Journal of Ecology and Toxicology
Open Access

Current mammal’s diversity is the result of several radiations related to the invasion of new ecological niches. The niche of a species is determined by the habitat in which it lives, its habitat requirements and its behavioral adaptations. All in all, allow a species to persist and produce offspring. The mammal diverse groups show great morphological differentiation of the postcranial anatomy. Postcranium is referred to the whole or a part of the skeleton except skull and mandible. It consists of four structural and functional subunits including vertebral column and thorax, pectoral girdle (scapula and clavicle) and forelimb, pelvic girdle (innominate bone and sacral bone) and hindlimb, and postcranial muscular system. Although the postcranial skeleton of mammals reflects their ecology and locomotory habits, but the interplay between postcranial diversity and ecological niche as well as phylogenetic influences has received relatively little attention. Most studies on the locomotory apparatus in mammals have been restricted to the study of the limb long bones for determination of morphological variations in skeletal system during growth [1-3].

Few studies have carried on for mammal’s identification (especially small mammals including the members of the orders Chiroptera, Lagomorpha, Rodentia and Soricomorpha) at lower taxonomic levels based on their postcranial skeleton features. In this regard, difficult procedures of skeleton preparation for study, the effects of the adaptation factors on skeleton morphology and anatomy, as well as inter and intra-species polymorphism may be the reasons of ignoring these characters in taxonomic and phylogenetic inferences [4].

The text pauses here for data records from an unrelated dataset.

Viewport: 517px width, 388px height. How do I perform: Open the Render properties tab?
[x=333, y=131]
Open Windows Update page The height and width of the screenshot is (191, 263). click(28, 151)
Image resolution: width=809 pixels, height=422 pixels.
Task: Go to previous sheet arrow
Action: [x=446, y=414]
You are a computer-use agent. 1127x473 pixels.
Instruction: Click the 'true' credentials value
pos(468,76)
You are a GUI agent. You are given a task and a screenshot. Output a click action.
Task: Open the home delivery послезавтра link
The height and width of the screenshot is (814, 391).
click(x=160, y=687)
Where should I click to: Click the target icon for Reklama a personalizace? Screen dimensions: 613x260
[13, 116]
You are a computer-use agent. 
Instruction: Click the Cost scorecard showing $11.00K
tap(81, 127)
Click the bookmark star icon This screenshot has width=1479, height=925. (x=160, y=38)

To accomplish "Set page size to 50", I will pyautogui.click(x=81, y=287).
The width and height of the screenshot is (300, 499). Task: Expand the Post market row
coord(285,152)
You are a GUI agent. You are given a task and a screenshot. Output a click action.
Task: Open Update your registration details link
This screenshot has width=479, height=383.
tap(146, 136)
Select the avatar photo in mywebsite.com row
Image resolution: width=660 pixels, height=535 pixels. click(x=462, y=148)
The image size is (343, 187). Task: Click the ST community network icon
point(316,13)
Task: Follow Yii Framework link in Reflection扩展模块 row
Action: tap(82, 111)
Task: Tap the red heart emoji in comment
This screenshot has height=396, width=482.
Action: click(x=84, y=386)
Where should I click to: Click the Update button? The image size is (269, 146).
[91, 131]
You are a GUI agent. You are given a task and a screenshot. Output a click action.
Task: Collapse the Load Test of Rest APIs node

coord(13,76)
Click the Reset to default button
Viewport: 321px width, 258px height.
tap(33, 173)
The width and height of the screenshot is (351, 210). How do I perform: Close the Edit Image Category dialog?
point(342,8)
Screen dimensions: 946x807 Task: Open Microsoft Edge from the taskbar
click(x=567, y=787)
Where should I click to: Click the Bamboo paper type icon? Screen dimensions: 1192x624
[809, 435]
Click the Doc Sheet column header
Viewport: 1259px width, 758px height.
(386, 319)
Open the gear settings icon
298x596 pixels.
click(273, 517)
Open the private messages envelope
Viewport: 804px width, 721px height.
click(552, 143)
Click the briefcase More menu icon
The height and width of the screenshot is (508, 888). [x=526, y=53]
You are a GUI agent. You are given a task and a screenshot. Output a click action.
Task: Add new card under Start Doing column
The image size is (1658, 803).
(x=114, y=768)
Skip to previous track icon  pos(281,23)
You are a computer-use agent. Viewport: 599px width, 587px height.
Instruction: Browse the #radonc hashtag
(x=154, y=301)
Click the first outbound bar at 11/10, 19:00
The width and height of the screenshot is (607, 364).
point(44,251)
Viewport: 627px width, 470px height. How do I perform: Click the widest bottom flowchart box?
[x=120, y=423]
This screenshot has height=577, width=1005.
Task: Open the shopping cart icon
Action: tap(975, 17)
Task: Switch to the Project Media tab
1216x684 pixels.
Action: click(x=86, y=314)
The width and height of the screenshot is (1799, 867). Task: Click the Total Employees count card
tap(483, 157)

Nevertheless, in some literatures, notes on the form and function of mammalian postcranial skeleton which reflect their ecological niche and locomotory habits have been mentioned. For instance, fossoriality is strongly indicated by the greater robusticity in the long bones of the fore and hind limb whereas, elongation of metatarsals and femur are signs of cursoriality in many mammals. The laterally expansion of atlantal transverse processes suggests a developed rotational capability of the head. The transverse processes of caudal vertebrae with broad lateral wings, reflects the well-developed basal musculature of the tail [3,5].

In conclusion, functional and evolutionary importance of several morphological variations in postcranial skeleton is still unknown. Some species despite having different size in their skeletal components, show lots of morphological similarities. Growth and developmental rate and pattern in bones show great variation and diversification from one species to another. Furthermore, individual’s variations in skeletal growth during sexual maturity are important. More studies on the skeletal features, the relation between postcranial skeleton morphology and the life style, locomotory habits, ecology and habitat structure are needed.

Hence, examination of various morphological and morphometric characters of the skeletal components under a stereomicroscope and/or a hand lens, drawing the diagnostic taxonomical characters using a drawing tube connecting to a stereomicroscope, discarding the polymorphic characters from the primary list of the osteological and myological characters and recognition of valuable characters, comprehensive evolutionary comparative study on different characters and finally preparing identification keys for determination specimens or reconstructing the life history of extinct mammals based on the postcranial features seem to be useful identification tools in paleozoology and archeozoology studies as well as in identifying skeletal remains in pellets of birds’ of prey or for deposited specimens in museums.